Assigned task ->
Out of the records below, copy all lines in which the word "option" occurs.

Listed records ->
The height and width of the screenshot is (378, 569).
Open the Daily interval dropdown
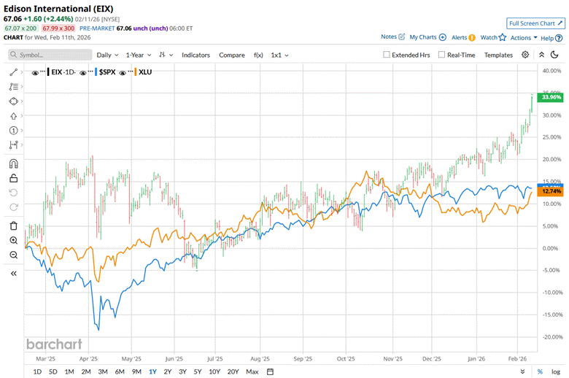(x=107, y=55)
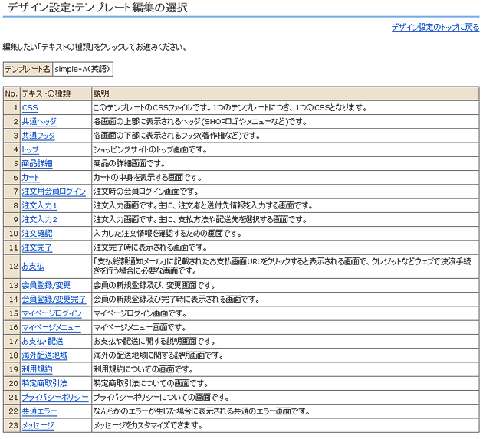Viewport: 483px width, 439px height.
Task: Select the マイページメニュー link
Action: [51, 327]
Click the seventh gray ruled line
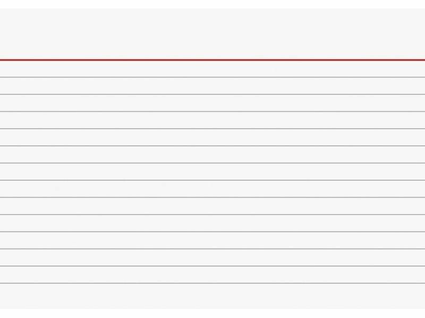This screenshot has width=425, height=318. tap(213, 180)
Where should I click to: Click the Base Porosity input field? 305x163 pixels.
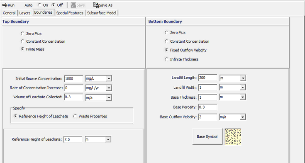point(207,107)
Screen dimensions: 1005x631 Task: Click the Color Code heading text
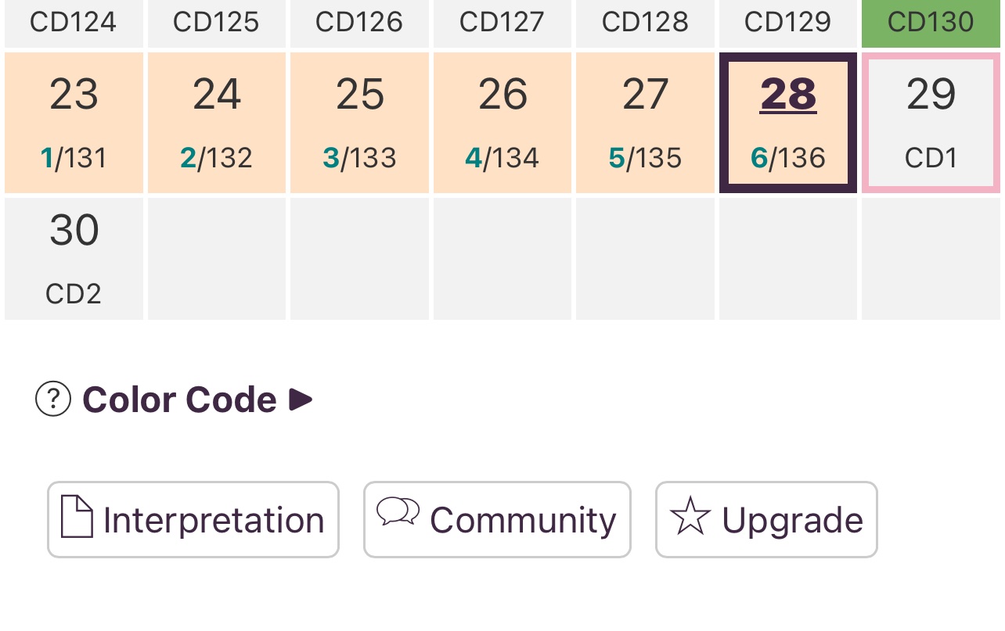tap(179, 400)
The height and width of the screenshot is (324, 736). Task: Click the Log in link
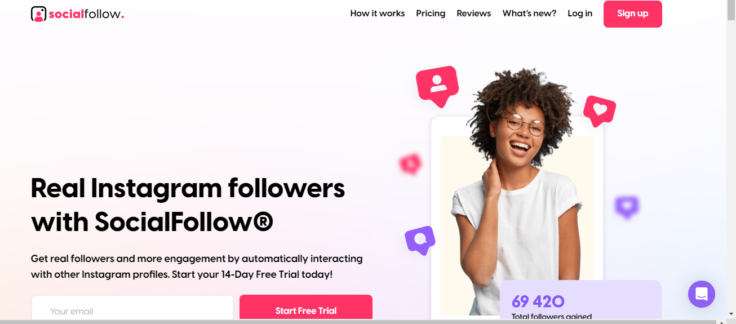tap(580, 14)
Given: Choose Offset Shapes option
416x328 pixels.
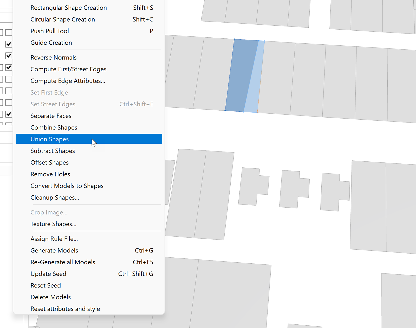Looking at the screenshot, I should [x=49, y=162].
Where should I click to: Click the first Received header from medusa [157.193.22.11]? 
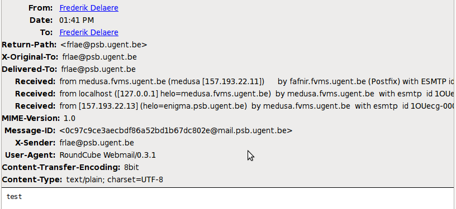coord(257,81)
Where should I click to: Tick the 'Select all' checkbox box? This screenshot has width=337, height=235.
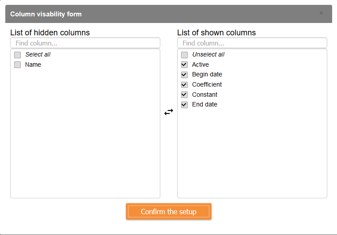pyautogui.click(x=18, y=55)
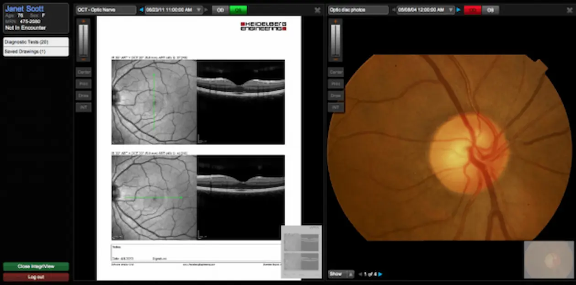The image size is (576, 285).
Task: Select INT in the right-side tool column
Action: pos(336,107)
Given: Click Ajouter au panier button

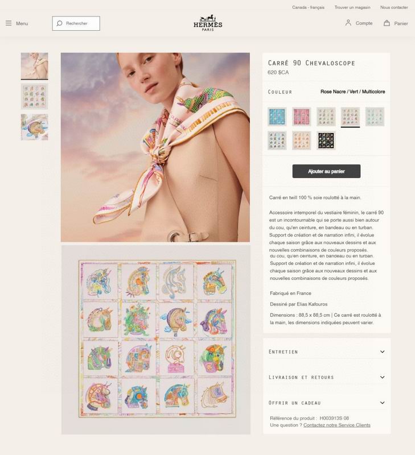Looking at the screenshot, I should (326, 171).
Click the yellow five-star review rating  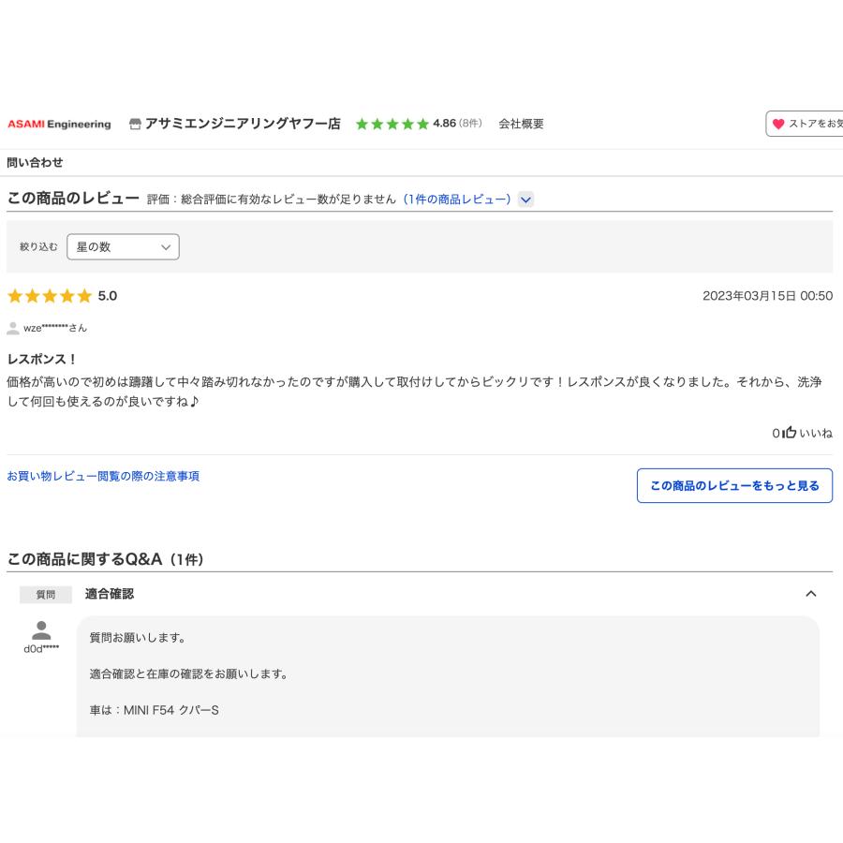[50, 296]
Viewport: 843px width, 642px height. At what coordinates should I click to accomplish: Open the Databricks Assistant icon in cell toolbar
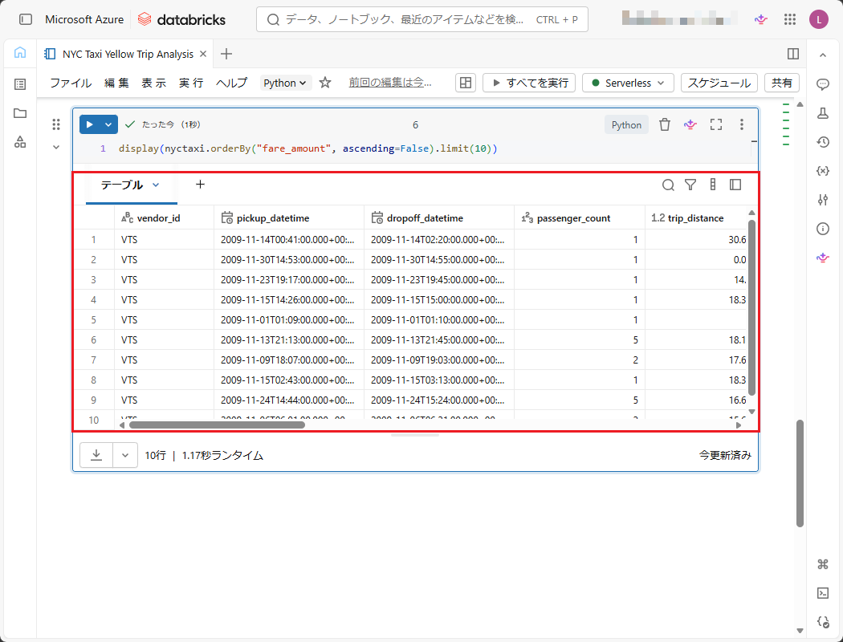pyautogui.click(x=690, y=124)
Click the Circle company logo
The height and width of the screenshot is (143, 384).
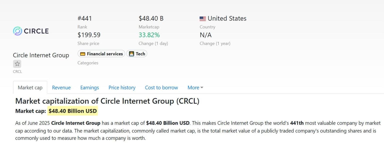[31, 31]
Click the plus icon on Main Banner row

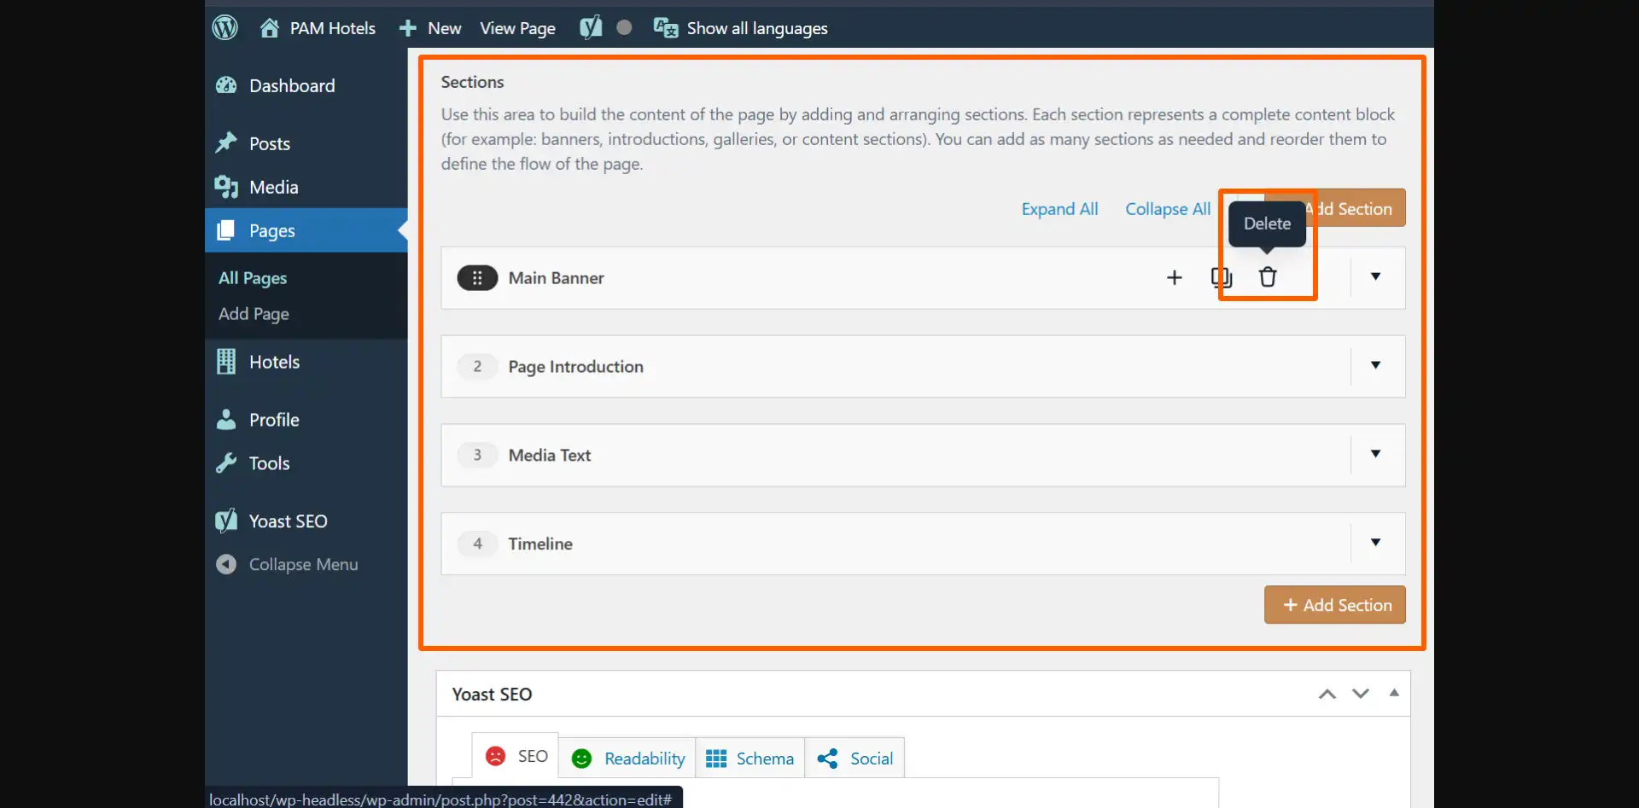tap(1175, 277)
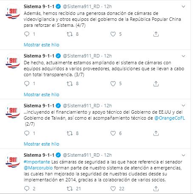Open the chevron menu on the (2/7) tweet
Viewport: 193px width, 195px height.
pos(183,106)
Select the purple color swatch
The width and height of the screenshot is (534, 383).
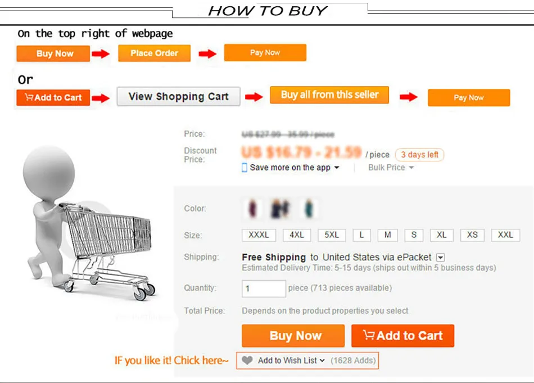252,208
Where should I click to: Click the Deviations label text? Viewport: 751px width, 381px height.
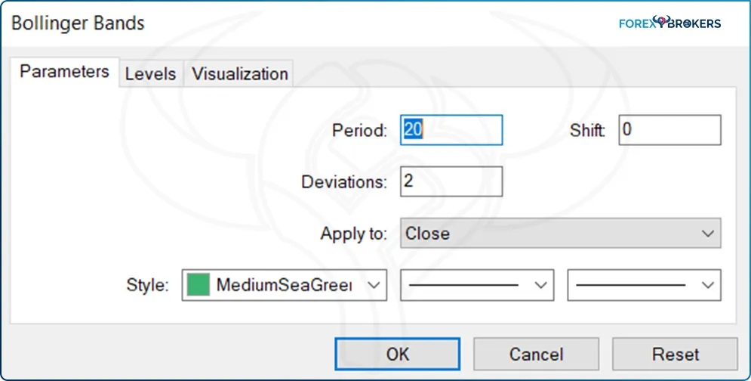pyautogui.click(x=343, y=182)
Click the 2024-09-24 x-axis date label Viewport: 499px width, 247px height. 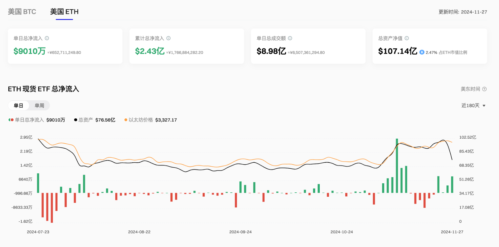coord(240,232)
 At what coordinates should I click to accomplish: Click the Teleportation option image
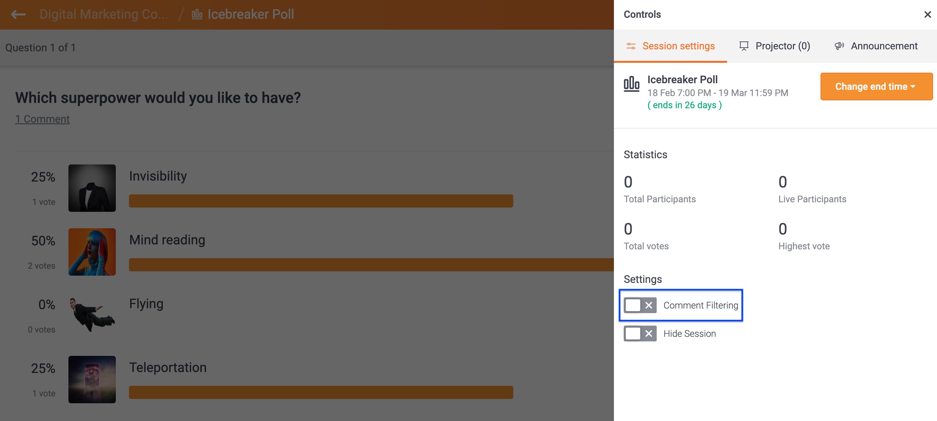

Solution for this exercise ->
Given: Choose Offset Shapes option
 At what coordinates should I click to accomplish: Click the Teleportation option image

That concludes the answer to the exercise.